* **Task directions**
Rewrite every item below, replacing "GUI agent" with "interface agent" and leaving all other wording as it is.

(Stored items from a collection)
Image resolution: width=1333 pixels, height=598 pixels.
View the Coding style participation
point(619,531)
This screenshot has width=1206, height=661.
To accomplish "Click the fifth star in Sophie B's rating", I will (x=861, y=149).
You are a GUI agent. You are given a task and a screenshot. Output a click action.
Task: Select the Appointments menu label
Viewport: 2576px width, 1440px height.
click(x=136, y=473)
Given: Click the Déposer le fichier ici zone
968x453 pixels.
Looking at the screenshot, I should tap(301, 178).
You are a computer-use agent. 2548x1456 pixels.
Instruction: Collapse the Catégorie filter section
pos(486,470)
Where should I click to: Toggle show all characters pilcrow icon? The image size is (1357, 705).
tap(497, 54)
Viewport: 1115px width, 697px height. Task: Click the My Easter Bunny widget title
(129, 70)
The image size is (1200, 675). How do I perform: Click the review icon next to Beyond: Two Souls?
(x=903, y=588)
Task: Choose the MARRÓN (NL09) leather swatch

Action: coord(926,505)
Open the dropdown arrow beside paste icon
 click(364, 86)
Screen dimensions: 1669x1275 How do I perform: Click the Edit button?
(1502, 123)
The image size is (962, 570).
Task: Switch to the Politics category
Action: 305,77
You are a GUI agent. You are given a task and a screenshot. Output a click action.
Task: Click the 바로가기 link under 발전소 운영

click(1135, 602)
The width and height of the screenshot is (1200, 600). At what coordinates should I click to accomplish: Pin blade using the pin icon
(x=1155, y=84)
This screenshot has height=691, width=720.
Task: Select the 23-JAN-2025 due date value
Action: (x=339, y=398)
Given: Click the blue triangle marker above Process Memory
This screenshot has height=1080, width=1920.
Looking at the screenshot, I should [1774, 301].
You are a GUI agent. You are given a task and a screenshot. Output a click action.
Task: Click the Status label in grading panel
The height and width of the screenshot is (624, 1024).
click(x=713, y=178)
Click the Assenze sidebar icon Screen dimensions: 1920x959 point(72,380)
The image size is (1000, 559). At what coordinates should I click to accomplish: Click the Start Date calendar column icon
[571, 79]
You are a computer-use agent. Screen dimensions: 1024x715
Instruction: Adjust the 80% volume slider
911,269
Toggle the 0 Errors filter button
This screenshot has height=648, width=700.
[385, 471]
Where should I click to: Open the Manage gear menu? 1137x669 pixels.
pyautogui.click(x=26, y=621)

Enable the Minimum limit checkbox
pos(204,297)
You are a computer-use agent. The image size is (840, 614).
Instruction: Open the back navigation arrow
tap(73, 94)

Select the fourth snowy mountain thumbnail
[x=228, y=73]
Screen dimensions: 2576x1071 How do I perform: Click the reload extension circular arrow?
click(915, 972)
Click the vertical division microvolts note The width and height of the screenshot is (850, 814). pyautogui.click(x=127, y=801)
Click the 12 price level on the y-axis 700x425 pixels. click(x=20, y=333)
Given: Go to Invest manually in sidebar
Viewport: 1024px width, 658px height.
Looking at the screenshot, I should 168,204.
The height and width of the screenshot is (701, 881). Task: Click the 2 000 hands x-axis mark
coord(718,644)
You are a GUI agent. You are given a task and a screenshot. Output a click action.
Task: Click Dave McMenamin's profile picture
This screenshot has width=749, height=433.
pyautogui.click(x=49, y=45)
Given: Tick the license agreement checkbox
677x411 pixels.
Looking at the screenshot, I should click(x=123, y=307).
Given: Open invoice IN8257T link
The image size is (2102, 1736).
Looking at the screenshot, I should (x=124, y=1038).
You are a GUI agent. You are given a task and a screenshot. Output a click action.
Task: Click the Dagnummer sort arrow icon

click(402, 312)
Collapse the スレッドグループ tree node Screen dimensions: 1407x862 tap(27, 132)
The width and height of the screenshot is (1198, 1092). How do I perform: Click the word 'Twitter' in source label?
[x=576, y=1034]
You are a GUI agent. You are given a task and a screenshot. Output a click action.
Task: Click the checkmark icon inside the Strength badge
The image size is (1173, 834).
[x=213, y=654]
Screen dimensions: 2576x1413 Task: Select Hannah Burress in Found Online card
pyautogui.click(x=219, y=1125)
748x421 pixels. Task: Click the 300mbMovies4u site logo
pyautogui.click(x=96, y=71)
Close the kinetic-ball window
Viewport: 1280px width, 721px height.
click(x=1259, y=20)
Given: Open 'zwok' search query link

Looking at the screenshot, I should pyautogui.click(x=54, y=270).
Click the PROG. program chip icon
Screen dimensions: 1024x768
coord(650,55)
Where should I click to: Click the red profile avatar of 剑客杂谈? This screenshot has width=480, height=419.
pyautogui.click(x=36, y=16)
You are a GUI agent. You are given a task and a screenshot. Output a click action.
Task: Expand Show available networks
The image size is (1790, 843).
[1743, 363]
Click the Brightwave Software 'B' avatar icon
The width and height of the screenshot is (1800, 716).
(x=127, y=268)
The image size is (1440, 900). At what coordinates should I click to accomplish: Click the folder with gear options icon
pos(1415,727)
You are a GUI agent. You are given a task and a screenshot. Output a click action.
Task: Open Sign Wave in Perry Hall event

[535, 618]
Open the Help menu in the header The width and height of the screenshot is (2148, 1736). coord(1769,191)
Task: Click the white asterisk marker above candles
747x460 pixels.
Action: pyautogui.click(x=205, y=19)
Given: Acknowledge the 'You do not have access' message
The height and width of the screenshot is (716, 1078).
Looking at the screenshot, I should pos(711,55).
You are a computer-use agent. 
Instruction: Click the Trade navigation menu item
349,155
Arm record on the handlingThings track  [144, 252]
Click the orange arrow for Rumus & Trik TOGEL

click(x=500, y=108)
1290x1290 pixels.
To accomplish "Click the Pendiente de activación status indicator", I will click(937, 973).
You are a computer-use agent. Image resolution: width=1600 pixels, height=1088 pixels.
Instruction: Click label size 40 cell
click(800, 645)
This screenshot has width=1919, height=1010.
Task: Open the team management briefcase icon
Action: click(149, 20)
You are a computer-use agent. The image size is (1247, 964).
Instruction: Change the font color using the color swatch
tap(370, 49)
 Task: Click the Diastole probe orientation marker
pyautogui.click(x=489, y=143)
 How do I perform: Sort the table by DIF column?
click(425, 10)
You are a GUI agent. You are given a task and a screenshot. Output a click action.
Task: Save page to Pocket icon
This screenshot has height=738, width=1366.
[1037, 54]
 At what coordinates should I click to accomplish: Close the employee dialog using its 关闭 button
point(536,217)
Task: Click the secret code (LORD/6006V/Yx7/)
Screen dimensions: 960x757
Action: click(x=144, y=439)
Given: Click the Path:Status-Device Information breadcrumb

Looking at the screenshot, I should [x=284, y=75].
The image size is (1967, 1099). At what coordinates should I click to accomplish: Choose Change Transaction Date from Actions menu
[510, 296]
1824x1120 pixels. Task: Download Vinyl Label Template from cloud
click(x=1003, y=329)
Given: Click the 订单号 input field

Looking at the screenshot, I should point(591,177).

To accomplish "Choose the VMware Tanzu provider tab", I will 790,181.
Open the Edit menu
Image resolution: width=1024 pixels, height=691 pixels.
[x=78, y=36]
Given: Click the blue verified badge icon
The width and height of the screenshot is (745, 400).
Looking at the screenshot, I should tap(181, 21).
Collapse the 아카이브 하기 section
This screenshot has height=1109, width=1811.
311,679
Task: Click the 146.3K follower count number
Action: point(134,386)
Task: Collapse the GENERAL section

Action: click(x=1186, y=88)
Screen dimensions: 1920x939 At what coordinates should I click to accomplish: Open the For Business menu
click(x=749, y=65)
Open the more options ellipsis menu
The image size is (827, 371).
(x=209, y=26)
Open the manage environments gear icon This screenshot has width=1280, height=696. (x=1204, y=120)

* **Output for this task**
Image resolution: width=1333 pixels, height=598 pixels.
View the Coding style participation
point(619,531)
This screenshot has width=1206, height=661.
To accomplish "Click the fifth star in Sophie B's rating", I will (x=861, y=149).
You are a interface agent. You are given a task and a screenshot. Output a click action.
Task: Select the Appointments menu label
Viewport: 2576px width, 1440px height.
click(x=136, y=473)
Given: Click the Déposer le fichier ici zone
968x453 pixels.
Looking at the screenshot, I should tap(301, 178).
You are a computer-use agent. 2548x1456 pixels.
Instruction: Collapse the Catégorie filter section
pos(486,470)
Where should I click to: Toggle show all characters pilcrow icon? The image size is (1357, 705).
tap(497, 54)
Viewport: 1115px width, 697px height. Task: Click the My Easter Bunny widget title
(129, 70)
The image size is (1200, 675). How do I perform: Click the review icon next to Beyond: Two Souls?
(x=903, y=588)
Task: Choose the MARRÓN (NL09) leather swatch

Action: coord(926,505)
Open the dropdown arrow beside paste icon
 click(364, 86)
Screen dimensions: 1669x1275 How do I perform: Click the Edit button?
(1502, 123)
The image size is (962, 570).
Task: Switch to the Politics category
Action: 305,77
You are a interface agent. You are given a task and a screenshot. Output a click action.
Task: Click the 바로가기 link under 발전소 운영

click(1135, 602)
The width and height of the screenshot is (1200, 600). At what coordinates should I click to accomplish: Pin blade using the pin icon
(x=1155, y=84)
This screenshot has height=691, width=720.
Task: Select the 23-JAN-2025 due date value
Action: (x=339, y=398)
Given: Click the blue triangle marker above Process Memory
This screenshot has height=1080, width=1920.
Looking at the screenshot, I should [1774, 301].
You are a interface agent. You are given a task and a screenshot. Output a click action.
Task: Click the Status label in grading panel
The height and width of the screenshot is (624, 1024).
click(x=713, y=178)
Click the Assenze sidebar icon Screen dimensions: 1920x959 point(72,380)
The image size is (1000, 559). At what coordinates should I click to accomplish: Click the Start Date calendar column icon
[571, 79]
You are a computer-use agent. Screen dimensions: 1024x715
Instruction: Adjust the 80% volume slider
911,269
Toggle the 0 Errors filter button
This screenshot has height=648, width=700.
[385, 471]
Where should I click to: Open the Manage gear menu? 1137x669 pixels.
pyautogui.click(x=26, y=621)

Enable the Minimum limit checkbox
pos(204,297)
You are a computer-use agent. The image size is (840, 614).
Instruction: Open the back navigation arrow
tap(73, 94)

Select the fourth snowy mountain thumbnail
[x=228, y=73]
Screen dimensions: 2576x1071 How do I perform: Click the reload extension circular arrow?
click(915, 972)
Click the vertical division microvolts note The width and height of the screenshot is (850, 814). pyautogui.click(x=127, y=801)
Click the 12 price level on the y-axis 700x425 pixels. click(x=20, y=333)
Given: Go to Invest manually in sidebar
Viewport: 1024px width, 658px height.
Looking at the screenshot, I should 168,204.
The height and width of the screenshot is (701, 881). Task: Click the 2 000 hands x-axis mark
coord(718,644)
You are a interface agent. You are given a task and a screenshot. Output a click action.
Task: Click Dave McMenamin's profile picture
This screenshot has width=749, height=433.
pyautogui.click(x=49, y=45)
Given: Tick the license agreement checkbox
677x411 pixels.
Looking at the screenshot, I should click(x=123, y=307).
Given: Open invoice IN8257T link
The image size is (2102, 1736).
Looking at the screenshot, I should (x=124, y=1038).
You are a interface agent. You are given a task and a screenshot. Output a click action.
Task: Click the Dagnummer sort arrow icon

click(402, 312)
Collapse the スレッドグループ tree node Screen dimensions: 1407x862 tap(27, 132)
The width and height of the screenshot is (1198, 1092). How do I perform: Click the word 'Twitter' in source label?
[x=576, y=1034]
You are a interface agent. You are given a task and a screenshot. Output a click action.
Task: Click the checkmark icon inside the Strength badge
The image size is (1173, 834).
[x=213, y=654]
Screen dimensions: 2576x1413 Task: Select Hannah Burress in Found Online card
pyautogui.click(x=219, y=1125)
748x421 pixels. Task: Click the 300mbMovies4u site logo
pyautogui.click(x=96, y=71)
Close the kinetic-ball window
Viewport: 1280px width, 721px height.
click(x=1259, y=20)
Given: Open 'zwok' search query link

Looking at the screenshot, I should pyautogui.click(x=54, y=270).
Click the PROG. program chip icon
Screen dimensions: 1024x768
coord(650,55)
Where should I click to: Click the red profile avatar of 剑客杂谈? This screenshot has width=480, height=419.
pyautogui.click(x=36, y=16)
You are a interface agent. You are given a task and a screenshot. Output a click action.
Task: Expand Show available networks
The image size is (1790, 843).
[1743, 363]
Click the Brightwave Software 'B' avatar icon
The width and height of the screenshot is (1800, 716).
(x=127, y=268)
The image size is (1440, 900). At what coordinates should I click to accomplish: Click the folder with gear options icon
pos(1415,727)
You are a interface agent. You are given a task and a screenshot. Output a click action.
Task: Open Sign Wave in Perry Hall event

[535, 618]
Open the Help menu in the header The width and height of the screenshot is (2148, 1736). coord(1769,191)
Task: Click the white asterisk marker above candles
747x460 pixels.
Action: pyautogui.click(x=205, y=19)
Given: Acknowledge the 'You do not have access' message
The height and width of the screenshot is (716, 1078).
Looking at the screenshot, I should pos(711,55).
You are a computer-use agent. 
Instruction: Click the Trade navigation menu item
349,155
Arm record on the handlingThings track  [144, 252]
Click the orange arrow for Rumus & Trik TOGEL

click(x=500, y=108)
1290x1290 pixels.
To accomplish "Click the Pendiente de activación status indicator", I will click(937, 973).
You are a computer-use agent. Image resolution: width=1600 pixels, height=1088 pixels.
Instruction: Click label size 40 cell
click(800, 645)
This screenshot has width=1919, height=1010.
Task: Open the team management briefcase icon
Action: click(149, 20)
You are a computer-use agent. The image size is (1247, 964).
Instruction: Change the font color using the color swatch
tap(370, 49)
 Task: Click the Diastole probe orientation marker
pyautogui.click(x=489, y=143)
 How do I perform: Sort the table by DIF column?
click(425, 10)
You are a interface agent. You are given a task and a screenshot. Output a click action.
Task: Save page to Pocket icon
This screenshot has height=738, width=1366.
[1037, 54]
 At what coordinates should I click to accomplish: Close the employee dialog using its 关闭 button
point(536,217)
Task: Click the secret code (LORD/6006V/Yx7/)
Screen dimensions: 960x757
Action: click(x=144, y=439)
Given: Click the Path:Status-Device Information breadcrumb

Looking at the screenshot, I should [x=284, y=75].
The image size is (1967, 1099). At what coordinates should I click to accomplish: Choose Change Transaction Date from Actions menu
[510, 296]
1824x1120 pixels. Task: Download Vinyl Label Template from cloud
click(x=1003, y=329)
Given: Click the 订单号 input field

Looking at the screenshot, I should point(591,177).

To accomplish "Choose the VMware Tanzu provider tab", I will 790,181.
Open the Edit menu
Image resolution: width=1024 pixels, height=691 pixels.
[x=78, y=36]
Given: Click the blue verified badge icon
The width and height of the screenshot is (745, 400).
Looking at the screenshot, I should tap(181, 21).
Collapse the 아카이브 하기 section
This screenshot has height=1109, width=1811.
311,679
Task: Click the 146.3K follower count number
Action: point(134,386)
Task: Collapse the GENERAL section

Action: click(x=1186, y=88)
Screen dimensions: 1920x939 At what coordinates should I click to accomplish: Open the For Business menu
click(x=749, y=65)
Open the more options ellipsis menu
The image size is (827, 371).
(x=209, y=26)
Open the manage environments gear icon This screenshot has width=1280, height=696. (x=1204, y=120)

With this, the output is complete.